- _Supplied passage_
• • • • • • •

FDA Adverse Event Malfunction Summary report: N

OMNIWAVE ENDOVASCULAR SYSTEM

MDR report key: 1011968 · Received March 11, 2008

Report

Report Number
3003043897-2008-00001
Event Type
Malfunction
Date Received
March 11, 2008
Date of Event
February 11, 2008
Report Date
March 11, 2008
Product Code
DQO
PMA / PMN Number
K071762
Product Problem
Yes
Report Source
Manufacturer report
Reporter Location
MA, US
Reporter Occupation
PHYSICIAN

Narratives

Additional Manufacturer Narrative · 1

DEVICE WAS RETURNED TO OMNISONICS AND EVALUATED. THE DEVICE WIRE WAS FOUND TO BE FRACTURED AT THE TIP, HOWEVER, ALL PORTIONS OF THE WIRE REMAINED WITH THE DEVICE DUE TO THE CAPTURED TIP DESIGN. SEM IMAGES OF THE FRACTURE INDICATE EXTERNAL DAMAGE CAUSED THE FRACTURE, BUT ATTEMPTS TO RE-CREATE THE CONDITIONS WERE UNSUCCESSFUL AND THE EXACT CAUSE REMAINS UNKNOWN AND THIS REPORT IS INCONCLUSIVE.

• • • • • • •

- _Apply what you read_
1. Retype the part of the device malfunction report that begins at the words "Additional Manufacturer Narrative" and stops after "REPORT IS INCONCLUSIVE.".
2. Decide whether each statement agrees with the device malfunction report. Answer yes or no, and quote the words that settle it.
(a) The device was sent back and evaluated.
(b) Part of the fractured wire separated from the device.
(c) The reporter was a physician.
The records that come next have no connection to the device malfunction report.

• • • • • • •

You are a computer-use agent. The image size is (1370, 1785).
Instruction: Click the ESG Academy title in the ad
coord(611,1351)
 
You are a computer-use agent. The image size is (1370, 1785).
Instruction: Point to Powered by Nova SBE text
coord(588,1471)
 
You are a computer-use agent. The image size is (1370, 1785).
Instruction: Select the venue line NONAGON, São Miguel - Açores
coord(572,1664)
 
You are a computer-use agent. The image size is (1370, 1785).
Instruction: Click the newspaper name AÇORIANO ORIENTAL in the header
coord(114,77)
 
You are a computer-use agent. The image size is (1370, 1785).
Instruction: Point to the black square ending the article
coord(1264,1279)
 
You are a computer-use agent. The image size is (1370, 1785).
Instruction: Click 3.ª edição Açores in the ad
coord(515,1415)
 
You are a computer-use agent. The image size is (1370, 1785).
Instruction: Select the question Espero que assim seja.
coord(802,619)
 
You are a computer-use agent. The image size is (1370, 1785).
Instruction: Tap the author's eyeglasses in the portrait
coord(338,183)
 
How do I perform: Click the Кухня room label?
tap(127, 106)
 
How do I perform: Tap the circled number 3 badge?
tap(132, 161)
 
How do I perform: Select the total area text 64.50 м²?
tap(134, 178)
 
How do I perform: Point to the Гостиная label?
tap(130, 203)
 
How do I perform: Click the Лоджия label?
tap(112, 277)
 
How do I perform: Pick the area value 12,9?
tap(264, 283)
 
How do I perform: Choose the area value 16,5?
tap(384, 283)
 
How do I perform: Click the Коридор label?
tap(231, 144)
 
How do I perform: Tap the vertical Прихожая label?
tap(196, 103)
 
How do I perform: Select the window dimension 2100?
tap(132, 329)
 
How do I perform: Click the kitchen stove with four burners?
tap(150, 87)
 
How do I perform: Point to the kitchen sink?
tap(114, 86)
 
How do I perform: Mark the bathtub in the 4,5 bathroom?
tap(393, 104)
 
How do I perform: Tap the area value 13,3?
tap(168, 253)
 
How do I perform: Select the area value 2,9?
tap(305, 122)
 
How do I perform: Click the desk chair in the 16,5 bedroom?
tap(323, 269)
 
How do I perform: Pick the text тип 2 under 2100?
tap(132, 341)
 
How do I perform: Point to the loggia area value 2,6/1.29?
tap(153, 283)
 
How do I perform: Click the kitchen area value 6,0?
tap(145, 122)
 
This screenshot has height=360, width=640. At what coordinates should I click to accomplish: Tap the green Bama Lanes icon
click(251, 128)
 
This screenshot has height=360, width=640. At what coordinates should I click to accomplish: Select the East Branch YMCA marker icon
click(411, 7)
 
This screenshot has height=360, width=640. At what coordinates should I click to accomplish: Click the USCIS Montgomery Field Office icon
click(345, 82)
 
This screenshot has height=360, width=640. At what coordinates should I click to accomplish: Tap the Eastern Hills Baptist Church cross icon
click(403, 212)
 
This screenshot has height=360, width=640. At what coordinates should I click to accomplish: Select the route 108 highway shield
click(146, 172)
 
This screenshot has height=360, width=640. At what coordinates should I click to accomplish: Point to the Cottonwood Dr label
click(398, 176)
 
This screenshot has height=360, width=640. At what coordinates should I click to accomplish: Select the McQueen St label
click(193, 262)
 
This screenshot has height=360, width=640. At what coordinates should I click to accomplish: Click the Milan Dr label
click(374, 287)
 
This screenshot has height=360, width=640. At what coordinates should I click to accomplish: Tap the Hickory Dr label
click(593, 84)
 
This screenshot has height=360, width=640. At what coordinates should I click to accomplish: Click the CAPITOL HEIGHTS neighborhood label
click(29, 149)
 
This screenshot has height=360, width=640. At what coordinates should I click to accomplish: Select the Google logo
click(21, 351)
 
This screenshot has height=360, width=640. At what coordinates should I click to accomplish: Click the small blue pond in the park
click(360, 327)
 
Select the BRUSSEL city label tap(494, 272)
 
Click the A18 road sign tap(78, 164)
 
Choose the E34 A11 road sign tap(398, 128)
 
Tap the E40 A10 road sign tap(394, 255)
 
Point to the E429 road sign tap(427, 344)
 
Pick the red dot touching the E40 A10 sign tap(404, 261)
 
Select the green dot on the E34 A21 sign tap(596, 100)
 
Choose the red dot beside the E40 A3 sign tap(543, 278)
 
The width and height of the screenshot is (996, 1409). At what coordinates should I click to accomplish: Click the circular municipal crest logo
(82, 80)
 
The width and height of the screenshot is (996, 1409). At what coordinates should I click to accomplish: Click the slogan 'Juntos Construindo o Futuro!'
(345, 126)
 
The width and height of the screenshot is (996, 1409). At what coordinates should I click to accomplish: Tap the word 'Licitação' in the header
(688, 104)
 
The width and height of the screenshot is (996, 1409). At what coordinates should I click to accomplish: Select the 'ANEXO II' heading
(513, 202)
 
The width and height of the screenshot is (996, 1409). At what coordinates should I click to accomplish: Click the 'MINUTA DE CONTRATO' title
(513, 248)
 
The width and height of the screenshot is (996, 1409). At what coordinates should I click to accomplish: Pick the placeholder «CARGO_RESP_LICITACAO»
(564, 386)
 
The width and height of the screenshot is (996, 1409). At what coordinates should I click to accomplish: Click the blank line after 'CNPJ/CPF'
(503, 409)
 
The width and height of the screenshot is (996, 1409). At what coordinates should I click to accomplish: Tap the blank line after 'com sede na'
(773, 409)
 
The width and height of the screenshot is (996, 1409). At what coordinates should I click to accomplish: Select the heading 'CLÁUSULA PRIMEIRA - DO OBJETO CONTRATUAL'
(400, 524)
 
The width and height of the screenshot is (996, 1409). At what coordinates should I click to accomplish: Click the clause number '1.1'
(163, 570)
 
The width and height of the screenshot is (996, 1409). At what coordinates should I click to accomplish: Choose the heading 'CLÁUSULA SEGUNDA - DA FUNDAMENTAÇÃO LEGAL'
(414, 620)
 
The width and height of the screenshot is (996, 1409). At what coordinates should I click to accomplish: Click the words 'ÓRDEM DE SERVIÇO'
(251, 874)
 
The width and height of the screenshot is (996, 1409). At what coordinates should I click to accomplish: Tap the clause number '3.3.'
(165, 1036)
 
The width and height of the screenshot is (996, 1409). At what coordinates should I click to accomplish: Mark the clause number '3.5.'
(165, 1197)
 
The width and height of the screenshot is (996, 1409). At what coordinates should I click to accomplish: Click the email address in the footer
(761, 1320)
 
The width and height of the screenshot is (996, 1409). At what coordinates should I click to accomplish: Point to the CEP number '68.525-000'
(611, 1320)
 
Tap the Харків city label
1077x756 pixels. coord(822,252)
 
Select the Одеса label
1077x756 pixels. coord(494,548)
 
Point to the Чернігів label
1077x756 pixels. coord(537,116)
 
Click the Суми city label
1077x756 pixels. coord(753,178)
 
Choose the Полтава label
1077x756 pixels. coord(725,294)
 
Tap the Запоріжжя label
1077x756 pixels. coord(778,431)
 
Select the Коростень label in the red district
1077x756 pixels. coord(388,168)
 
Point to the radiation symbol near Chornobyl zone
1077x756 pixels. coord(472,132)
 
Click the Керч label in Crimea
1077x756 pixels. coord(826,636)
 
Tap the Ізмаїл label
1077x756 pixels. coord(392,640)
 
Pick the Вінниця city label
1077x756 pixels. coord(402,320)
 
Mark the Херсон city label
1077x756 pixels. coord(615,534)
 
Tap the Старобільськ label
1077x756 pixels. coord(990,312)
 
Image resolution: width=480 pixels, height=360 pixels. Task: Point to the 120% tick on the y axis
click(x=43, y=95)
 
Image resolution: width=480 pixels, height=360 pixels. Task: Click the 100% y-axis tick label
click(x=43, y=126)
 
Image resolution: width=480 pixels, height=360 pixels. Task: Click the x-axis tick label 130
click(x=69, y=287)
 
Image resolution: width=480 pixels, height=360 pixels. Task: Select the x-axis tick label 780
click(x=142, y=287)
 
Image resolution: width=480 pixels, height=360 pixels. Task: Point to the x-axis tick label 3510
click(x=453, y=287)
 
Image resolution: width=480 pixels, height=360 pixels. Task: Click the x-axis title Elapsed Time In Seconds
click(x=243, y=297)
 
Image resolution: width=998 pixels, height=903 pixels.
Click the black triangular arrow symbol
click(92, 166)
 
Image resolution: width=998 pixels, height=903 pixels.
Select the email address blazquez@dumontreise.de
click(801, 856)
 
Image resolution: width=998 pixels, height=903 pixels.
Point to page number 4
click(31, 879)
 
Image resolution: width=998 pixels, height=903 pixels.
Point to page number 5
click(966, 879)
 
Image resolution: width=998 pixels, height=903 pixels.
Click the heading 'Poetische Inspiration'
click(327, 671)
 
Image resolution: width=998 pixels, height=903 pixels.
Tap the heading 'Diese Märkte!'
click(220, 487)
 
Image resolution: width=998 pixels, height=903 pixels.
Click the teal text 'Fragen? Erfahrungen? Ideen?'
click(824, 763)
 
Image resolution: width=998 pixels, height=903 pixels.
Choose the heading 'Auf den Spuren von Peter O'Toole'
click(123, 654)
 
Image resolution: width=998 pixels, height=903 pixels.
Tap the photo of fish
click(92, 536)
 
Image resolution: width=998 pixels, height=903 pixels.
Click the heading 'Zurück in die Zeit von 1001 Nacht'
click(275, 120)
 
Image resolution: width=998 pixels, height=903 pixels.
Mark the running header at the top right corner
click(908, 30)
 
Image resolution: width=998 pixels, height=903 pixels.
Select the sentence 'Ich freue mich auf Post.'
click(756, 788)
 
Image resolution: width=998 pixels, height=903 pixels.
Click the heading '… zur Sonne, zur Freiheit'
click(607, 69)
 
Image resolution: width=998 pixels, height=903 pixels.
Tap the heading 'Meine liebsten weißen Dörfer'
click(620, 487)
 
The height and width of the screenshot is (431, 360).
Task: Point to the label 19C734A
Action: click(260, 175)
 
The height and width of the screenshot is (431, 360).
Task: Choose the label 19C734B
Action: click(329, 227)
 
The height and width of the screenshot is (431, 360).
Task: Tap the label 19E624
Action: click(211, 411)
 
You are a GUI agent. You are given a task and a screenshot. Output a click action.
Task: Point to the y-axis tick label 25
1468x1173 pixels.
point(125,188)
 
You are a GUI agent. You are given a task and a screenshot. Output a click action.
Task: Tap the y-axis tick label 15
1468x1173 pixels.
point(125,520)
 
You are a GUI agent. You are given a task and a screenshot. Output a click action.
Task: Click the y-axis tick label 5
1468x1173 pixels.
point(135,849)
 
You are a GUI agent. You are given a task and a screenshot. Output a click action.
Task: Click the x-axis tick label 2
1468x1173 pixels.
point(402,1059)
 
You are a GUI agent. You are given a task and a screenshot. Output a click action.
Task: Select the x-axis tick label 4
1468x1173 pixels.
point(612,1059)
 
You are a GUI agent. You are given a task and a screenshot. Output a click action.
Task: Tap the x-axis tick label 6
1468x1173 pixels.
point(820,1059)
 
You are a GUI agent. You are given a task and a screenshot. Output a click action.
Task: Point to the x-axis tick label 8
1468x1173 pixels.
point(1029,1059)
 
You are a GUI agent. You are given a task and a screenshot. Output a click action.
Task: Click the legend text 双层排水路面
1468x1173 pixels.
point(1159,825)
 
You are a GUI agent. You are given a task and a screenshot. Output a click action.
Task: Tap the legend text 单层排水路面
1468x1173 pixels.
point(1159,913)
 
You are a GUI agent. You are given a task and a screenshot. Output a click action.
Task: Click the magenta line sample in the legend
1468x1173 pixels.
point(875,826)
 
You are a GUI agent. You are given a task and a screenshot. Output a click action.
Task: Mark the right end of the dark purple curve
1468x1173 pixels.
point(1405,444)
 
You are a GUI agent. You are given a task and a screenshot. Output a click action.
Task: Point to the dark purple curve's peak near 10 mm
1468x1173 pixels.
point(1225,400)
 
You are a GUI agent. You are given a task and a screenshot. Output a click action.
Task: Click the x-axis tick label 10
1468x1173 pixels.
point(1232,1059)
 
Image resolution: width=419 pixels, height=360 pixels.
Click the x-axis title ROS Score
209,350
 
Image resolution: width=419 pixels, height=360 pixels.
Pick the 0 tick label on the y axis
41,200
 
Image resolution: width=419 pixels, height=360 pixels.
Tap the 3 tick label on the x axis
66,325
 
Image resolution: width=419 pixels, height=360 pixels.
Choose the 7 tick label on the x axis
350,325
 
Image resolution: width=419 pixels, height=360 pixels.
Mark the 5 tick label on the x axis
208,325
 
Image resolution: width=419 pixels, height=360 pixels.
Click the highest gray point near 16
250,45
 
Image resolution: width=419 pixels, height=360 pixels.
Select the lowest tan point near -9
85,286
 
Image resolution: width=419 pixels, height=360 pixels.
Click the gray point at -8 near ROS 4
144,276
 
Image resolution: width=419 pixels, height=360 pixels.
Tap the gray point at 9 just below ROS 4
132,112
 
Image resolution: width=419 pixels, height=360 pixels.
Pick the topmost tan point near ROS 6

• • • • • • •

- _Expected outputs_
1.
Additional Manufacturer Narrative · 1

DEVICE WAS RETURNED TO OMNISONICS AND EVALUATED. THE DEVICE WIRE WAS FOUND TO BE FRACTURED AT THE TIP, HOWEVER, ALL PORTIONS OF THE WIRE REMAINED WITH THE DEVICE DUE TO THE CAPTURED TIP DESIGN. SEM IMAGES OF THE FRACTURE INDICATE EXTERNAL DAMAGE CAUSED THE FRACTURE, BUT ATTEMPTS TO RE-CREATE THE CONDITIONS WERE UNSUCCESSFUL AND THE EXACT CAUSE REMAINS UNKNOWN AND THIS REPORT IS INCONCLUSIVE.

2.
(a) Yes: "DEVICE WAS RETURNED TO OMNISONICS AND EVALUATED."
(b) No: "ALL PORTIONS OF THE WIRE REMAINED WITH THE DEVICE"
(c) Yes: "PHYSICIAN"